* TASK INSTRUCTIONS
Reproduce word for word the stretch of the records from the line containing "The image size is (532, 351)." through the line containing "Click the 'United", including both of those lines.

[Saved entries]

════════

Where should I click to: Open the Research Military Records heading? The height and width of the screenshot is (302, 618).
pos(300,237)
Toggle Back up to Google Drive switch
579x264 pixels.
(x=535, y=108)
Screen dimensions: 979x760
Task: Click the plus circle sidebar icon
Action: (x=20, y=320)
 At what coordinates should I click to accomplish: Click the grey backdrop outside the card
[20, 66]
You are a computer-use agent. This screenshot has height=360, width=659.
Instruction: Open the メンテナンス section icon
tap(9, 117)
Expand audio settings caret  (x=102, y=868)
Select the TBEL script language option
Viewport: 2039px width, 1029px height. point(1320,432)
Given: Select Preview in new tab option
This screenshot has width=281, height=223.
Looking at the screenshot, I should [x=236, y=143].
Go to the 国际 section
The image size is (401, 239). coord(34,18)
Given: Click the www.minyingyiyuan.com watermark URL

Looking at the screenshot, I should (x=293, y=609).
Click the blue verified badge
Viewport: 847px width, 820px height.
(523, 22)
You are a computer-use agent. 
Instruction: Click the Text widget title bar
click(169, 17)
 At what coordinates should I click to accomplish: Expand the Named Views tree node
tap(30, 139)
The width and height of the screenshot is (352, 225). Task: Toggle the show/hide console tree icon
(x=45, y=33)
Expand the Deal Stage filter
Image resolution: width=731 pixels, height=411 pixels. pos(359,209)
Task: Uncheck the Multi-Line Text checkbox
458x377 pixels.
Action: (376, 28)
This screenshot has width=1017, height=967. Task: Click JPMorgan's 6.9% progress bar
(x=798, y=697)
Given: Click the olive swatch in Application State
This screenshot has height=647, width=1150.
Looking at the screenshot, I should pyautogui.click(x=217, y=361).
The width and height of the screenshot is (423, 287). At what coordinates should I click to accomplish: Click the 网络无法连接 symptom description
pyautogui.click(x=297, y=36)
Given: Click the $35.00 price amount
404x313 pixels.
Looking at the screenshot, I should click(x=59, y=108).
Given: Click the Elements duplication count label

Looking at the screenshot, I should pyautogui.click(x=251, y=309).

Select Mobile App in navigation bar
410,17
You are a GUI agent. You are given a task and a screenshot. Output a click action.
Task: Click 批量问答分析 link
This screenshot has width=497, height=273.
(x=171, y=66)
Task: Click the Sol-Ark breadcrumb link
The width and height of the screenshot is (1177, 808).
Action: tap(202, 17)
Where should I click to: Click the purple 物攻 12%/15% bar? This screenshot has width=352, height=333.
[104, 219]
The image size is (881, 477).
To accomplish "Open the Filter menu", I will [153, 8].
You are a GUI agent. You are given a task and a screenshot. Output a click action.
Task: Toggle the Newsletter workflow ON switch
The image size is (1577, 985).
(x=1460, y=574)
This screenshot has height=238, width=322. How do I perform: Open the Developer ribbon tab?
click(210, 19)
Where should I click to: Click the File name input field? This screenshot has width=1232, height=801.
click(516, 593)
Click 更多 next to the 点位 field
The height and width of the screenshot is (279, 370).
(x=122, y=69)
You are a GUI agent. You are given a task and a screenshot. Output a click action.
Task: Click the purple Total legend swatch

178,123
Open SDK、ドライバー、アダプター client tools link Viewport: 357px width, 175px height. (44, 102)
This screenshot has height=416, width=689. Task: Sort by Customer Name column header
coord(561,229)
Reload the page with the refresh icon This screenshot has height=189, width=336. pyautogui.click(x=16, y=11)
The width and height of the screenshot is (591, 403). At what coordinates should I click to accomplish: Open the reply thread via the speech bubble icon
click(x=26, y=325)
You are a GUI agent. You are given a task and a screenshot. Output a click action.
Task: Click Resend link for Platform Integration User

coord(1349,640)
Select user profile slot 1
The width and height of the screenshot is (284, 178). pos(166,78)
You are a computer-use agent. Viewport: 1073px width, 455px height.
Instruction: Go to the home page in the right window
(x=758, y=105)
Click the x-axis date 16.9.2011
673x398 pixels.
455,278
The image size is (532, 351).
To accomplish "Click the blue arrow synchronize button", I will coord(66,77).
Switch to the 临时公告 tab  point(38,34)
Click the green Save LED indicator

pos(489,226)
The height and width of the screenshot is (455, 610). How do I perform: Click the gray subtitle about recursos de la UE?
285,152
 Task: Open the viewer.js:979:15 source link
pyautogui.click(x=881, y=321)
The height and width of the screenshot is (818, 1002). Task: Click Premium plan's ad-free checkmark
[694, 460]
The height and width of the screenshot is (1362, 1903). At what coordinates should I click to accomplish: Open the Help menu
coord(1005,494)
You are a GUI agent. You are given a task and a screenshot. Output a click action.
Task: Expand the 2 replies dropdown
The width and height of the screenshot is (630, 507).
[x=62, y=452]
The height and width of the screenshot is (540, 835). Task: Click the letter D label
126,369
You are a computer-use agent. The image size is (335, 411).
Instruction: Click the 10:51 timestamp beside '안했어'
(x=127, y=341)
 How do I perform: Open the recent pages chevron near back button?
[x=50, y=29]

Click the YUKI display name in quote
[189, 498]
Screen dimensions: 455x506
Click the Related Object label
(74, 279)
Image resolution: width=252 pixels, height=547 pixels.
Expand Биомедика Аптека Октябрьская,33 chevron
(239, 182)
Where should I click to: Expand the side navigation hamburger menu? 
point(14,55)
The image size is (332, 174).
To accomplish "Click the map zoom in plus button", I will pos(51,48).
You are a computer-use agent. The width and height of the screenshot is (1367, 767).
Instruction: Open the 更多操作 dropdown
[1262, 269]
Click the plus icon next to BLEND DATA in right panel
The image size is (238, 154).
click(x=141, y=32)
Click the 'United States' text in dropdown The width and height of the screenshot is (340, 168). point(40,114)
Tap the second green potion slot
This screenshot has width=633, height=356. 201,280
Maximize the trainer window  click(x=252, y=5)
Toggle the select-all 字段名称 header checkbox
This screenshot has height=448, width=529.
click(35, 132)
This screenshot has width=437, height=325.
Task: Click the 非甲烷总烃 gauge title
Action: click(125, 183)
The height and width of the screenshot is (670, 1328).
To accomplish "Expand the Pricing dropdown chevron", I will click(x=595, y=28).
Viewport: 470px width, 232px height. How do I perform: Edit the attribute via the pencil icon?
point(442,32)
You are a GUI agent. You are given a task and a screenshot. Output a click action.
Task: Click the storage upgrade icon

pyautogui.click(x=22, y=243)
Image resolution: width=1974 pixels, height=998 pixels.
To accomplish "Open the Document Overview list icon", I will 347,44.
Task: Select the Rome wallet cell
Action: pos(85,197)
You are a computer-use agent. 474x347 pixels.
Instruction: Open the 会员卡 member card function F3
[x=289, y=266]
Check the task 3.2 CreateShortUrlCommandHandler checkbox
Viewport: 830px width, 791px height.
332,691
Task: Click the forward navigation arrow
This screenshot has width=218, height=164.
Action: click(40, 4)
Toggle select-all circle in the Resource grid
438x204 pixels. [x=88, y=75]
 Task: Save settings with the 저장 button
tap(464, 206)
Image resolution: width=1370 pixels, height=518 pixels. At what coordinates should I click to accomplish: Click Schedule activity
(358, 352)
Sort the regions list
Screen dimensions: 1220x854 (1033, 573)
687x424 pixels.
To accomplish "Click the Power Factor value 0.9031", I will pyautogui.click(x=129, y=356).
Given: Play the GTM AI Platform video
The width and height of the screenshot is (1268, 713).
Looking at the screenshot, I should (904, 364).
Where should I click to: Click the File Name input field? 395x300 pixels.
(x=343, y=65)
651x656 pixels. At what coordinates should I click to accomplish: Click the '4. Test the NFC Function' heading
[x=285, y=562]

════════

* TASK RESPONSE
The image size is (532, 351).
To accomplish "Click the blue arrow synchronize button", I will coord(66,77).
Switch to the 临时公告 tab  point(38,34)
Click the green Save LED indicator

pos(489,226)
The height and width of the screenshot is (455, 610). How do I perform: Click the gray subtitle about recursos de la UE?
285,152
 Task: Open the viewer.js:979:15 source link
pyautogui.click(x=881, y=321)
The height and width of the screenshot is (818, 1002). Task: Click Premium plan's ad-free checkmark
[694, 460]
The height and width of the screenshot is (1362, 1903). At what coordinates should I click to accomplish: Open the Help menu
coord(1005,494)
You are a GUI agent. You are given a task and a screenshot. Output a click action.
Task: Expand the 2 replies dropdown
The width and height of the screenshot is (630, 507).
[x=62, y=452]
The height and width of the screenshot is (540, 835). Task: Click the letter D label
126,369
You are a computer-use agent. The image size is (335, 411).
Instruction: Click the 10:51 timestamp beside '안했어'
(x=127, y=341)
 How do I perform: Open the recent pages chevron near back button?
[x=50, y=29]

Click the YUKI display name in quote
[189, 498]
Screen dimensions: 455x506
Click the Related Object label
(74, 279)
Image resolution: width=252 pixels, height=547 pixels.
Expand Биомедика Аптека Октябрьская,33 chevron
(239, 182)
Where should I click to: Expand the side navigation hamburger menu? 
point(14,55)
The image size is (332, 174).
To accomplish "Click the map zoom in plus button", I will pos(51,48).
You are a computer-use agent. The width and height of the screenshot is (1367, 767).
Instruction: Open the 更多操作 dropdown
[1262, 269]
Click the plus icon next to BLEND DATA in right panel
The image size is (238, 154).
click(x=141, y=32)
Click the 'United States' text in dropdown The width and height of the screenshot is (340, 168). point(40,114)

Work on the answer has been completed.